Ubuntu 20 VM Much slower than in ESXi

I spun up a new VM to test rather than using one imported form ESXi and performed the same test.
Same results. Seems as though Proxmox is significantly slower than ESXi on the same hardware.
I'm going to abandon this path at least for now.
 
(Ubuntu 20.04) I have the same problem. Imported from vmware esxi 7.0 to proxmox 8.3.0 . if I create new one of vm on proxmox (same situation on vmware esxi 7.0), it's work. I don't have any idea to solve this also.
 
From some discussion about this in a Discord chat a while ago, the difference is most likely ESXi not applying cpu mitigations to VMs by default, whereas Proxmox does. If the cpu mitigations are applied in ESXi, then apparently it has the same "slowdown" effect.
 
  • Like
Reactions: Johannes S
Turning off mitigations did help, but still didn't come close as per reply #17 of this thread so I don't think it's just that.

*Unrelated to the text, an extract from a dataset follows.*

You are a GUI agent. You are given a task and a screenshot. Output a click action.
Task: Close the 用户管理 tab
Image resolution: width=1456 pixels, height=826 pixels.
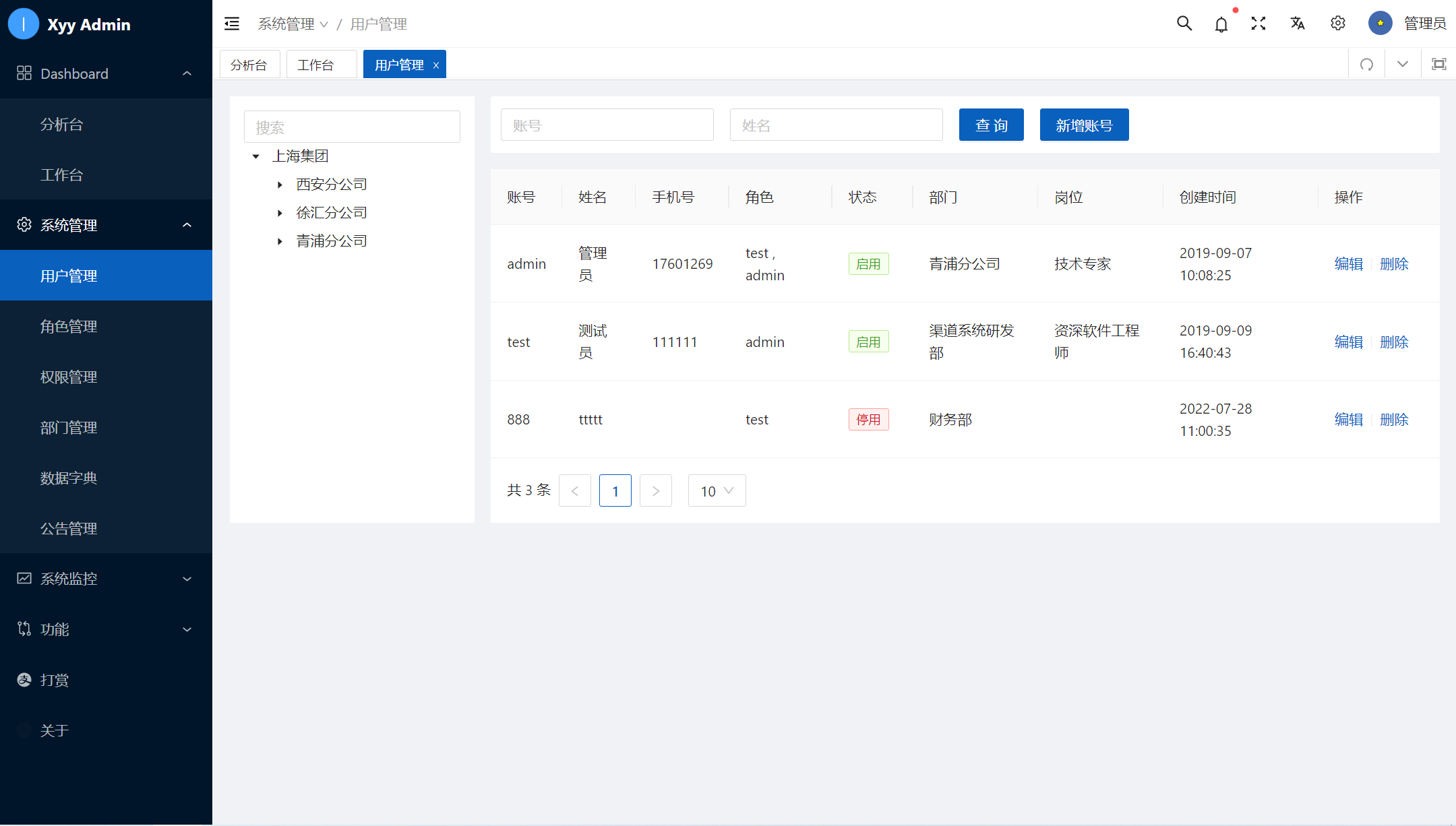tap(436, 65)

I recently setup KVM on a server too. A VM there was taking about 2 times as long to do the same task as on ESXi but I gather that's a tuning issue. It sounds like there's a ton of things to tune to get the correct performance out of KVM.
 
Any idea if it was cpu bound, io bound, or something else?

Also, did you use the VirtIO drivers for everything?
I tried many drivers including VirtIO. Never figured it out. Finally gave up and concluded that Proxmox is just plain slower than ESXi. Too slow for my uses unfortunately. Proxmox has a lot of great features I'd like to use and ESXi licensing isn't very friendly for small companies now it's part of Broadcom
 
Again, do you remember if it was cpu bound, io bound, or something else?
No idea. My standard test is a task that is regularly performed by my server. It reads a lot of data from a database, processes it and puts the results back. The task itself is typically cpu limited when using SSD drive and a reasonable bus because it's single threaded. I use it as a benchmark test and know how long it should take on different machines.

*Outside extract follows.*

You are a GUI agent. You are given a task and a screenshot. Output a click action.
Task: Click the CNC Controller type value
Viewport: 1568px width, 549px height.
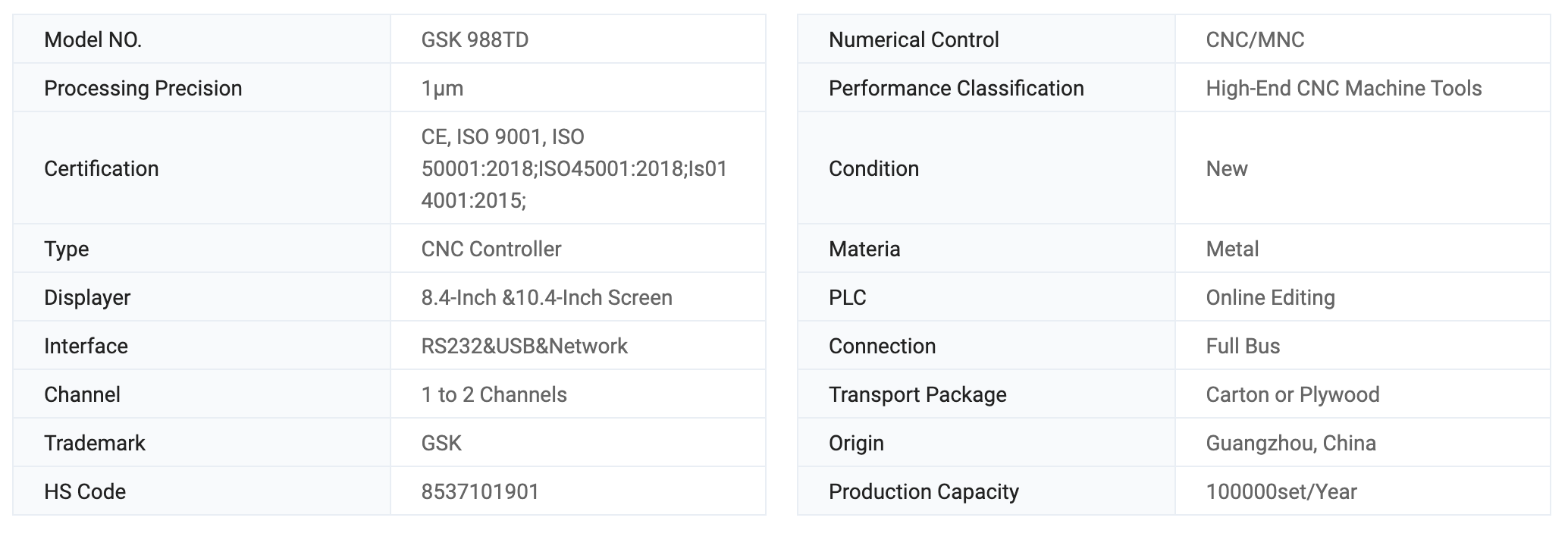491,249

The fact on the same machine it was taking 4 times longer says that something was a problem. Maybe there were more than one limitations. Seems like it was cpu but I don't know for sure. I should have been watching the CPU load to see. Normally one CPU is just about pegged from the task and another has a bit of a load from servicing the DB.
 
  • Like
Reactions: justinclift
Ahhh well. Yeah it's unfortunate the system isn't still around for looking into this in further detail.

It's possible there was something happening in the system to cause io (or other) problems, which would then lead to this "multiple time slower" problem. What you're describing sounds (to me) like the kind of thing I'd expect from an io problem (ie wrong storage or network driver).

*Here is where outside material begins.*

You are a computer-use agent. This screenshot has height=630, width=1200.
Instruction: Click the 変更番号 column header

If you do ever want to get around to investigating this in depth please let me know. You'll need a bunch of patience though as it'd be a case of running the test a bunch of times with various settings to figure out exactly wtf is going wrong and how to fix it. :)

(I'm actually super time limited myself at the moment, but hopefully that'll improve in the new year)
 
  • Like
Reactions: Johannes S
I have another server that I've just commissioned but it isn't actually needed until the new year. Maybe next week I'll have time to throw another drive in and load up Proxmox for another test.
 
  • Like
Reactions: justinclift
I took some time this week and did some more testing.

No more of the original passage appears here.